Mientras el pensionario de Gante y su eminencia intercambiaban una reverencia bajando mucho el cuerpo y unas palabras bajando todavía más la voz, un hombre de elevada estatura, cara ancha y hombros fuertes se presentaba para entrar junto con Guillaume Rym: habríase dicho un dogo al lado de un zorro. Su bicoquete de fieltro y su chaqueta de piel desentonaban en medio del terciopelo y la seda que lo rodeaban. El ujier, suponiendo que era un palafrenero despistado, lo detuvo.

—¡Eh, amigo! ¡No se puede pasar!

El hombre de la chaqueta de cuero lo apartó de un empellón.

—¿Qué quiere este de mí? —dijo dando unas voces que atrajeron la atención de toda la sala hacia ese singular coloquio—. ¿No ves acaso quién soy?

—Vuestro nombre… —dijo el ujier.

—Jacques Coppenole.

—Vuestros cargos…

—Calcetero, del comercio Las Tres Cadenetas, de Gante.

El ujier retrocedió. Anunciar a regidores y burgomaestres, pase; pero a un calcetero…, eso era duro. El cardenal estaba en vilo. Todo el pueblo escuchaba y miraba. Dos días hacía que su eminencia se afanaba en pulir a aquellos osos flamencos para que resultaran un poco más presentables en público, y aquella salida de tono era un duro golpe. Sin embargo, Guillaume Rym se acercó al ujier con su ladina sonrisa.

—Anunciad a maese Jacques Coppenole, secretario de los magistrados de la ciudad de Gante —le susurró muy bajito.

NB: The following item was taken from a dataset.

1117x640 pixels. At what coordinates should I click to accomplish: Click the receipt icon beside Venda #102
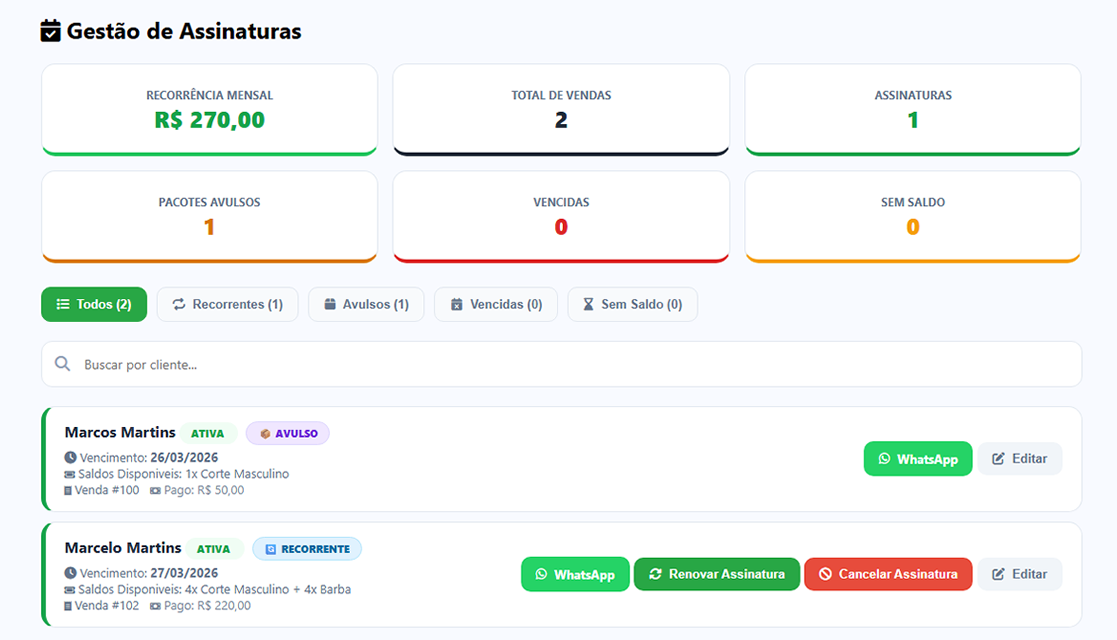tap(68, 605)
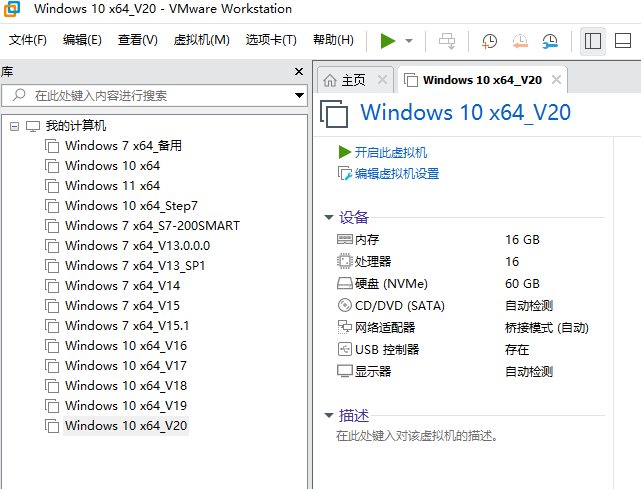Toggle the thumbnail bar view
Screen dimensions: 641x489
[622, 41]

—Ujier —añadió el cardenal en voz alta—, anunciad a maese Jacques Coppenole, secretario de los magistrados de la ilustre ciudad de Gante.

Aquello fue un error. Guillaume Rym, él solo, habría sorteado la dificultad; pero Coppenole había oído al cardenal.

—¡Voto a Dios, no! —exclamó con su voz atronadora—. ¡Jacques Coppenole, calcetero! ¿Me oyes, ujier? Ni una palabra más, ni una palabra menos. ¡Voto a Dios! Calcetero es suficientemente noble. El señor archiduque ha buscado más de una vez sus guantes entre mis calzas.

Hubo un estallido de risas y aplausos. Un retruécano es comprendido enseguida en París y, por consiguiente, aplaudido.

Añadamos que Coppenole era del pueblo, y que aquel público que lo rodeaba era del pueblo también. Así pues, la comunicación se había establecido entre ellos de forma rápida, eléctrica y, por así decirlo, al mismo nivel. El altivo exabrupto del calcetero flamenco, al humillar a los cortesanos, había removido en todas las almas plebeyas cierto sentimiento de dignidad todavía vago e impreciso en el siglo XV. ¡Ese calcetero que acababa de plantarle cara al señor cardenal era un igual!, reflexión asaz dulce para unos pobres diablos que estaban acostumbrados a guardar respeto y obediencia a los lacayos de los alguaciles del baile del abad de Santa Genoveva, caudatario del cardenal.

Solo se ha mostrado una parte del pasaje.